## Start Text passage

Volunteers make reading fun

By Suzanne Roig
Advertiser Staff Writer

Armed with a picture book and a blue apron, 17-year-old Melvin Mariano held the rapt attention of 20 Kapalama Elementary School second-graders.

Melvin Mariano, 17, a member of the 4-H Read to Me project, gets his Kapalama Elementary second-grade audience involved in his reading of "Duck on a Bike" by wearing an illustrated apron that follows the storyline and holds their interest.

Bruce Asato • The Honolulu Advertiser

Without a wiggle or a twitch, the students watched as Mariano, a Farrington High School junior, read from "Duck on a Bike." He moved characters around his apron to illustrate the story, a technique he learned in the 4-H Read to Me project. Afterward, Mariano and 16-year-old Jaedee-Kae Vergara read together from "There was an Old Lady Who Swallowed a Fly."

The 4-H is known for its programs that teach students about livestock, crops and forestry, but six years ago the organization moved into Hawai'i's urban landscape with the Read to Me project, which uses student volunteers to read to younger children as a way to promote literacy. Educators say that's important in a state where nearly six out of 10 students failed to meet the state standard in reading last year.

On average, about 400 teens participate in the Read to Me program each year, and they read to about 10,000 youngsters.

Now the program has branched out, thanks to a bunch of students from Manchester (N.H.) High School WEST, who came to Hawai'i recently to learn about history and geography and ended up taking Read to Me back to their inner-city community.

"The plan is for the kids to go into the local schools here and bring a bit of Hawaiian culture back to the Manchester schools," said Kevin Maes, the Manchester High School WEST special-education teacher who coordinated the activity. "The books they chose were Hawaiian stories."

The program has proved its worth in Hawai'i, both in providing reading role models for young students and a chance for the volunteers to perform community service.

## End Text passage
## Start Stored rows

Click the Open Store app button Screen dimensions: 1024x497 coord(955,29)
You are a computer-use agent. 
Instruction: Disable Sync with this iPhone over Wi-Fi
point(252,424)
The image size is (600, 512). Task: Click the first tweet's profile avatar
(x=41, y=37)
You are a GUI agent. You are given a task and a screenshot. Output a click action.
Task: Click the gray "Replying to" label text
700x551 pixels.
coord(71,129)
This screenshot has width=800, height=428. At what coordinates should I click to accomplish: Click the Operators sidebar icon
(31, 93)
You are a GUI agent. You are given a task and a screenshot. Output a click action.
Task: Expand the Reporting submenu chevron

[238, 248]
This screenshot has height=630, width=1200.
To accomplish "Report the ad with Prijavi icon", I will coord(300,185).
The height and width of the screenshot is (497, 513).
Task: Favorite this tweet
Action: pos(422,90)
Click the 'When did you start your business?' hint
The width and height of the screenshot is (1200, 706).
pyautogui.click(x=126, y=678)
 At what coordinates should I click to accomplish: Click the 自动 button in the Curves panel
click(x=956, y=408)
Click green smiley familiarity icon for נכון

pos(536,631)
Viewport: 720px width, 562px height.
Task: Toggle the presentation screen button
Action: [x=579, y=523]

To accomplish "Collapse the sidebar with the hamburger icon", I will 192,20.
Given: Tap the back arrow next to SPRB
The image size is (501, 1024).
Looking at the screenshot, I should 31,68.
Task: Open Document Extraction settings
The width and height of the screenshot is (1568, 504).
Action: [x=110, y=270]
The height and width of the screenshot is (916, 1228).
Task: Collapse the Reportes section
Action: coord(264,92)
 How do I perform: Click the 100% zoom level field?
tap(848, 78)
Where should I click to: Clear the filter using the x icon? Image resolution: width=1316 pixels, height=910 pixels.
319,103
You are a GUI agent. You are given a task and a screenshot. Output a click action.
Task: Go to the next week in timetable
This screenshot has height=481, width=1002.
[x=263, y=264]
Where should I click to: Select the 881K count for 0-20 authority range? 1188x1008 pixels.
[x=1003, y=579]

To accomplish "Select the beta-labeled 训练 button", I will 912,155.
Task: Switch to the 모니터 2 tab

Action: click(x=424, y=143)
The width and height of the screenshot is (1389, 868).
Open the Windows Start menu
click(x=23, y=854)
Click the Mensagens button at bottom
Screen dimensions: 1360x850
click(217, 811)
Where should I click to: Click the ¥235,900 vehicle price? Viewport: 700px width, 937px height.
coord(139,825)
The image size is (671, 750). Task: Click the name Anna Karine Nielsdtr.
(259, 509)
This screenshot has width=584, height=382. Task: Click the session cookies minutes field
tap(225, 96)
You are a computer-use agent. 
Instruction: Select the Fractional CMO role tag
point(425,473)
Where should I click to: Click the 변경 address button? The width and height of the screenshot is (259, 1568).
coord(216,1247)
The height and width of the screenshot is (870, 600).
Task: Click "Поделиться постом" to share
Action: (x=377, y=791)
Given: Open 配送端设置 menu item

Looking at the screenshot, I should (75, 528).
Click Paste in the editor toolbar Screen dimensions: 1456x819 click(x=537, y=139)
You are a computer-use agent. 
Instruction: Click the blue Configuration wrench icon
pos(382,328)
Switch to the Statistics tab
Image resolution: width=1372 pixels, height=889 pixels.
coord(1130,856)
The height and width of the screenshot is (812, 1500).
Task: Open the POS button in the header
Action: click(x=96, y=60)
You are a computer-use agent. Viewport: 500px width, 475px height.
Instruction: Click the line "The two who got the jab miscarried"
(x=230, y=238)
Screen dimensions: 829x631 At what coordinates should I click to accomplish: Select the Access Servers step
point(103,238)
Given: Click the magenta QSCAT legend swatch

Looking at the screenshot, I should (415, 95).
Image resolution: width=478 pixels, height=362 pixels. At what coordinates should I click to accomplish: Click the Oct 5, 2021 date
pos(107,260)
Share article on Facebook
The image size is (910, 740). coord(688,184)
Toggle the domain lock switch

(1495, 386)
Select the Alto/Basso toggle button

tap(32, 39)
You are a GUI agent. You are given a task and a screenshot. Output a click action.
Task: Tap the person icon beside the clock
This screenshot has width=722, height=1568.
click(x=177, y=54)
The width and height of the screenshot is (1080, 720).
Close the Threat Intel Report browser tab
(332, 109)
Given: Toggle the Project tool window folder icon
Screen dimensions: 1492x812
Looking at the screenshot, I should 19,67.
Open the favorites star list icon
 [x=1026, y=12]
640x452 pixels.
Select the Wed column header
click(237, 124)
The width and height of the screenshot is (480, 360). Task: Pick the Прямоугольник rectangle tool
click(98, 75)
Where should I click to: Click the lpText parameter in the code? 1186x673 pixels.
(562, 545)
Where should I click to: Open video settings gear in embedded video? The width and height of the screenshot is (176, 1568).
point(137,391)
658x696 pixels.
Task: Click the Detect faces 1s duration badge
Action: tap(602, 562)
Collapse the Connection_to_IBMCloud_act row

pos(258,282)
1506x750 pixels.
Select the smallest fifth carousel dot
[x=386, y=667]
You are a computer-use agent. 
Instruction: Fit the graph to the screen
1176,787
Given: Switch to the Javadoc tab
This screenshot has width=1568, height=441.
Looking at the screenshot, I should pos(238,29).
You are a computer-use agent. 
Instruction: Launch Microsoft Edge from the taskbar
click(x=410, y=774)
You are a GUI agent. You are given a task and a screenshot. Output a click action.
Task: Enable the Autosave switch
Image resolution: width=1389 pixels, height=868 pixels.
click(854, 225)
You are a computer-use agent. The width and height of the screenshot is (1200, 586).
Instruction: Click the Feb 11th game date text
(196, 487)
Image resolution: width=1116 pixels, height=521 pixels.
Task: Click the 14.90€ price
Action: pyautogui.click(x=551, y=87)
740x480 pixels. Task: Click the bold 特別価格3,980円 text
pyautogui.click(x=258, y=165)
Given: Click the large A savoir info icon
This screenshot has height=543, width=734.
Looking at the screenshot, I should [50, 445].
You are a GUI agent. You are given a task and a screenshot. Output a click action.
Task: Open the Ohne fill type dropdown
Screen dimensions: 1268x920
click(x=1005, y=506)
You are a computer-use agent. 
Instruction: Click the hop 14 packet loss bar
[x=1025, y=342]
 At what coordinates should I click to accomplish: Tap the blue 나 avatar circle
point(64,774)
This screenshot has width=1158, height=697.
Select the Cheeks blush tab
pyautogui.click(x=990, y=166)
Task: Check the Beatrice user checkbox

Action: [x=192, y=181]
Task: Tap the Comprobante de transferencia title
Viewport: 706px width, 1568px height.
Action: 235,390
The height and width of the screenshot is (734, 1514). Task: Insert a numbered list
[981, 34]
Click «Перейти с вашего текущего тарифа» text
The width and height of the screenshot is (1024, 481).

## End Stored rows

Work to do —
1. Return the passage of the Read to Me article starting at "Armed with a" and ending at "holds their interest.", word for word.
2. Retype the lines of the records starting at the line that contains "Where should I click to: Select" and ending at the line that contains "Click Paste in", reproducing each one exactly.

Answers by task —
1.
Armed with a picture book and a blue apron, 17-year-old Melvin Mariano held the rapt attention of 20 Kapalama Elementary School second-graders.

Melvin Mariano, 17, a member of the 4-H Read to Me project, gets his Kapalama Elementary second-grade audience involved in his reading of "Duck on a Bike" by wearing an illustrated apron that follows the storyline and holds their interest.

2.
Where should I click to: Select the 881K count for 0-20 authority range? 1188x1008 pixels.
[x=1003, y=579]

To accomplish "Select the beta-labeled 训练 button", I will 912,155.
Task: Switch to the 모니터 2 tab

Action: click(x=424, y=143)
The width and height of the screenshot is (1389, 868).
Open the Windows Start menu
click(x=23, y=854)
Click the Mensagens button at bottom
Screen dimensions: 1360x850
click(217, 811)
Where should I click to: Click the ¥235,900 vehicle price? Viewport: 700px width, 937px height.
coord(139,825)
The image size is (671, 750). Task: Click the name Anna Karine Nielsdtr.
(259, 509)
This screenshot has width=584, height=382. Task: Click the session cookies minutes field
tap(225, 96)
You are a computer-use agent. 
Instruction: Select the Fractional CMO role tag
point(425,473)
Where should I click to: Click the 변경 address button? The width and height of the screenshot is (259, 1568).
coord(216,1247)
The height and width of the screenshot is (870, 600).
Task: Click "Поделиться постом" to share
Action: (x=377, y=791)
Given: Open 配送端设置 menu item

Looking at the screenshot, I should (75, 528).
Click Paste in the editor toolbar Screen dimensions: 1456x819 click(x=537, y=139)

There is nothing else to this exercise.